Le jeudi 10 octobre 2019, 17 h 40

Salle Bernard-Lalonde (1.131), hôtel du Parlement

(Dix-sept heures trente-neuf minutes)

M. Barrette : Alors, voici. Alors, aujourd'hui, on arrive à la conclusion bientôt des travaux sur le projet de loi n° 17. Et aujourd'hui, à cet instant-ci, mes pensées vont d'abord et avant tout aux artisans du taxi partout au Québec ainsi qu'à leurs familles. Ce n'est pas une belle journée aujourd'hui. Et je peux vous assurer que les dernières heures que je viens de passer depuis qu'on a terminé nos travaux à la salle Pauline-Marois, je les ai passées au téléphone avec les représentants de l'industrie du taxi, qui sont inquiets.

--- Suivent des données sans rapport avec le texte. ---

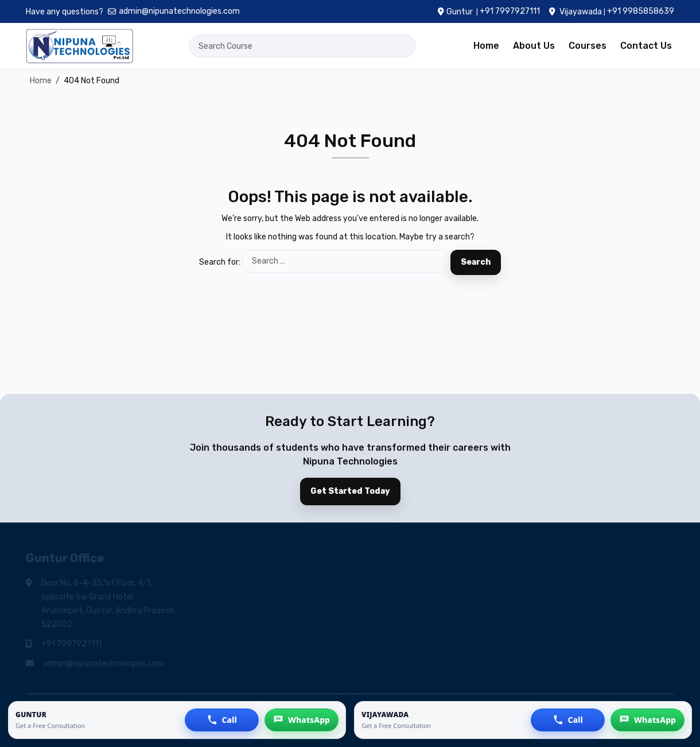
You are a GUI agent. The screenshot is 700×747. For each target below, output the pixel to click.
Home (486, 45)
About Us (534, 45)
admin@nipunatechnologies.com (174, 11)
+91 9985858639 (640, 11)
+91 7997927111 (510, 11)
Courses (588, 45)
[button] (221, 720)
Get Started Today (350, 491)
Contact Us (646, 45)
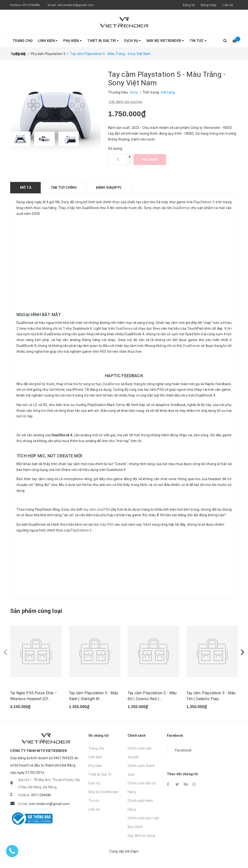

Alors, commence une nouvelle ère, et, dans cette nouvelle ère, il y a un vainqueur, et le vainqueur, évidemment, c'est Uber et, éventuellement, Lyft. Et les autres, bien, ils sont entre les deux. Ils savent ce qui va leur arriver, évidemment. Ils sont heureux. Ils sont heureux des efforts que nous avons faits. Je tiens à rappeler évidemment que, dès le dépôt de ce projet de loi là, je me suis levé en Chambre pour dire qu'il était mal rédigé puisqu'il ne traitait pas du transport adapté. Et, dès le début, nous avons fait les efforts nécessaires pour que deux éléments soient pris en considération par le gouvernement, soit leur compensation, que l'on sait aujourd'hui inéquitable... Et même le ministre admet qu'elle est asymétrique. Le ministre le dit lui-même. Et, quand on va jusqu'à dire que, ah! mais, vous savez, les gens qui recevront moins, c'est des cas particuliers puis on va les aider, franchement, c'est démocratiquement gênant.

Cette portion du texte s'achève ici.